> **TASK ITEM**
Would you please return the line containing "This screenshot has width=1275, height=897." and all the lines after it through the end of the records below, unchanged and on their own?

> **EXERCISE INPUTS**
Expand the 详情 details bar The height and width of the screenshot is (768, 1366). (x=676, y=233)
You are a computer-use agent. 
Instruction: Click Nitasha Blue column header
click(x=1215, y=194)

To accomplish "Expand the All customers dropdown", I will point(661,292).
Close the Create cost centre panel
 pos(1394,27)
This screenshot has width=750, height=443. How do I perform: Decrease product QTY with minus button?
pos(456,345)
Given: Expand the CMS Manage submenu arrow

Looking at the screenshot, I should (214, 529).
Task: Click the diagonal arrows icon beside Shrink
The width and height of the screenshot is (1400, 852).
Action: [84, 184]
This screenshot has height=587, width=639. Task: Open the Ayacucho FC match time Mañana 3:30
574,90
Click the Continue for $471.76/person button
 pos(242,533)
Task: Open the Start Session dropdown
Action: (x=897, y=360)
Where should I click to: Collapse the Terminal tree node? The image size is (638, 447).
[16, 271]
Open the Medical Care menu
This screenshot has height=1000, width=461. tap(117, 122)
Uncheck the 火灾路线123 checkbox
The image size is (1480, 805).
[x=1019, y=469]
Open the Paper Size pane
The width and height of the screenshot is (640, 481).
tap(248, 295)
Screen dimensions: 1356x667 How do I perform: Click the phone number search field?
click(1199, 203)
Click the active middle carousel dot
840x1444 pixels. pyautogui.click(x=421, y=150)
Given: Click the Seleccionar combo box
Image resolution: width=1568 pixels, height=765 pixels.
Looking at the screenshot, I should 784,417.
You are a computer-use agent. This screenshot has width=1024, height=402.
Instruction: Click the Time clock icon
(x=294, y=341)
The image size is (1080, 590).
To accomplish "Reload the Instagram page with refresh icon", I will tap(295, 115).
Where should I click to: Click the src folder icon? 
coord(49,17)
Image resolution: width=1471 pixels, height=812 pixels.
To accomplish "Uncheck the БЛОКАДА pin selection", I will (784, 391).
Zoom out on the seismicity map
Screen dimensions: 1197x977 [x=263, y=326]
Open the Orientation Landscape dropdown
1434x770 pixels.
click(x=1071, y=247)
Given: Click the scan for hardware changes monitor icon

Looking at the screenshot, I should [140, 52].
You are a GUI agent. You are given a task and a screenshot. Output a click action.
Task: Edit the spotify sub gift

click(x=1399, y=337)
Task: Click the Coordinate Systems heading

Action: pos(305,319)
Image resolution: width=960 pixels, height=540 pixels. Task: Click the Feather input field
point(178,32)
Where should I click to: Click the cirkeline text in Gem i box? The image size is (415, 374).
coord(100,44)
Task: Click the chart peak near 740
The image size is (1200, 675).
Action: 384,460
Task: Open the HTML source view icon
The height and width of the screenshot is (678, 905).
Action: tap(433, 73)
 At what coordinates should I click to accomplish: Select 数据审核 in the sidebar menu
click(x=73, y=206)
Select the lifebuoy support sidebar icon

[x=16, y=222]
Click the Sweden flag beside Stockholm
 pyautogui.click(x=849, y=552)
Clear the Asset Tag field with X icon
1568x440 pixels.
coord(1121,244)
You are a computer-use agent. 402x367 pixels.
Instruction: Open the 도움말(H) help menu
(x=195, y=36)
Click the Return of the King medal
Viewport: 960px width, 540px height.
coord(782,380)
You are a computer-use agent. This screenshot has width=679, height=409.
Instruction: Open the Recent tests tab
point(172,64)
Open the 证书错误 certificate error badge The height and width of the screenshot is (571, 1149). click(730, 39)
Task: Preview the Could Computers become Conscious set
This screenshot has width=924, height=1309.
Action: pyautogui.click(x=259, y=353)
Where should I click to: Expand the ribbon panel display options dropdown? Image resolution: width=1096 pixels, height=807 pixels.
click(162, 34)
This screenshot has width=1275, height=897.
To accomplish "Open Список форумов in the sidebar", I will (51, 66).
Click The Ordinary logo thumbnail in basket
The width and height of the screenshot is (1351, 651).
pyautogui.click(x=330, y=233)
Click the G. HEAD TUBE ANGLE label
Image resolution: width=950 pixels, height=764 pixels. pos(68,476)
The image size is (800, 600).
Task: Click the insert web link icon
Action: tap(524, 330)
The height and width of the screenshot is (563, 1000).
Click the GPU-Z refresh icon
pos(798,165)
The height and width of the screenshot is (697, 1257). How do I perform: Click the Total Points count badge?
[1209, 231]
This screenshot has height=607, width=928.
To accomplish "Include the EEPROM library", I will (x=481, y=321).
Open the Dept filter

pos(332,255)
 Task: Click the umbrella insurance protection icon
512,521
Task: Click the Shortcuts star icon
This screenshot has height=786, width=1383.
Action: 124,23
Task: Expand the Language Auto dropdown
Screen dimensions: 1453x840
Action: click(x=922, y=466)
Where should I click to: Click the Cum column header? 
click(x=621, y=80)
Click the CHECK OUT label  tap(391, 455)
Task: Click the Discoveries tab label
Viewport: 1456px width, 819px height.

> **EXPECTED ANSWER**
This screenshot has width=1275, height=897.
To accomplish "Open Список форумов in the sidebar", I will (51, 66).
Click The Ordinary logo thumbnail in basket
The width and height of the screenshot is (1351, 651).
pyautogui.click(x=330, y=233)
Click the G. HEAD TUBE ANGLE label
Image resolution: width=950 pixels, height=764 pixels. pos(68,476)
The image size is (800, 600).
Task: Click the insert web link icon
Action: tap(524, 330)
The height and width of the screenshot is (563, 1000).
Click the GPU-Z refresh icon
pos(798,165)
The height and width of the screenshot is (697, 1257). How do I perform: Click the Total Points count badge?
[1209, 231]
This screenshot has height=607, width=928.
To accomplish "Include the EEPROM library", I will (x=481, y=321).
Open the Dept filter

pos(332,255)
 Task: Click the umbrella insurance protection icon
512,521
Task: Click the Shortcuts star icon
This screenshot has height=786, width=1383.
Action: 124,23
Task: Expand the Language Auto dropdown
Screen dimensions: 1453x840
Action: click(x=922, y=466)
Where should I click to: Click the Cum column header? 
click(x=621, y=80)
Click the CHECK OUT label  tap(391, 455)
Task: Click the Discoveries tab label
Viewport: 1456px width, 819px height.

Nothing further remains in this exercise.